Failure to Monitor and Document Weight Loss in Residents
Penalty
Summary
The facility failed to ensure timely and consistent weight monitoring and complete and accurate documentation for two residents, resulting in undetected weight changes and the potential for nutritional status decline. One resident, who was admitted with diagnoses including weakness and dysphagia and was receiving enteral feeding via PEG tube, experienced a significant weight loss of 6.48% over a short period. Despite this, there was no documentation from the Registered Dietitian (RD) or Dietary Manager (DM) regarding the weight loss after it was initially identified, nor was there evidence that the physician was notified.
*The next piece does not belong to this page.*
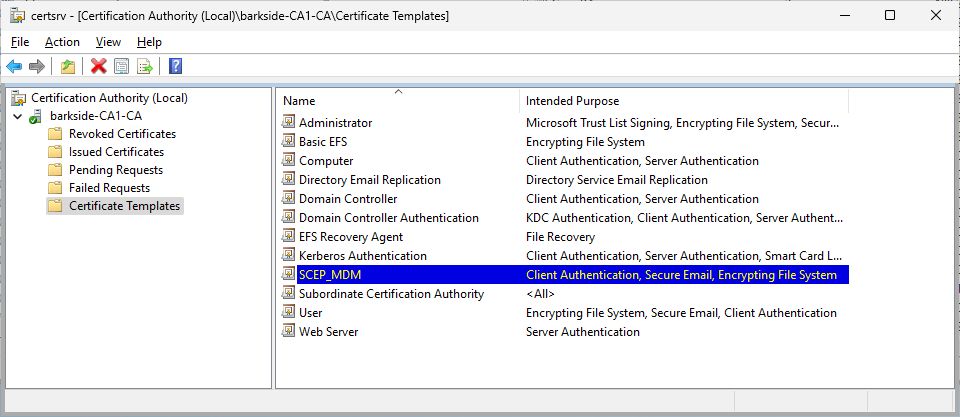The image size is (960, 417).
Task: Open Properties from the toolbar icon
Action: point(121,66)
The resident's care plan was not updated to reflect the weight loss, and there was no follow-up assessment or intervention documented by the RD after the admission nutrition evaluation. Another resident, recently admitted following two surgeries, also experienced significant weight loss. The weight records showed inconsistent monitoring, with a three-week lapse between weighings and a substantial drop in weight. Staff interviews revealed confusion about who was responsible for monitoring and addressing weight loss, and the Dietary Manager admitted to not being aware of the resident's weight loss or having spoken to the resident about it. The facility's policy required weekly weights for new admissions and for residents with significant weight changes, but this was not followed for this resident. The facility's own Weight Management Policy stipulated that residents at risk or with significant weight changes should be weighed weekly, and that the RD should assess and make recommendations to prevent or treat unintended weight loss. However, these procedures were not followed for either resident, as evidenced by the lack of timely weight monitoring, absence of documentation, and failure to update care plans or notify the physician as required.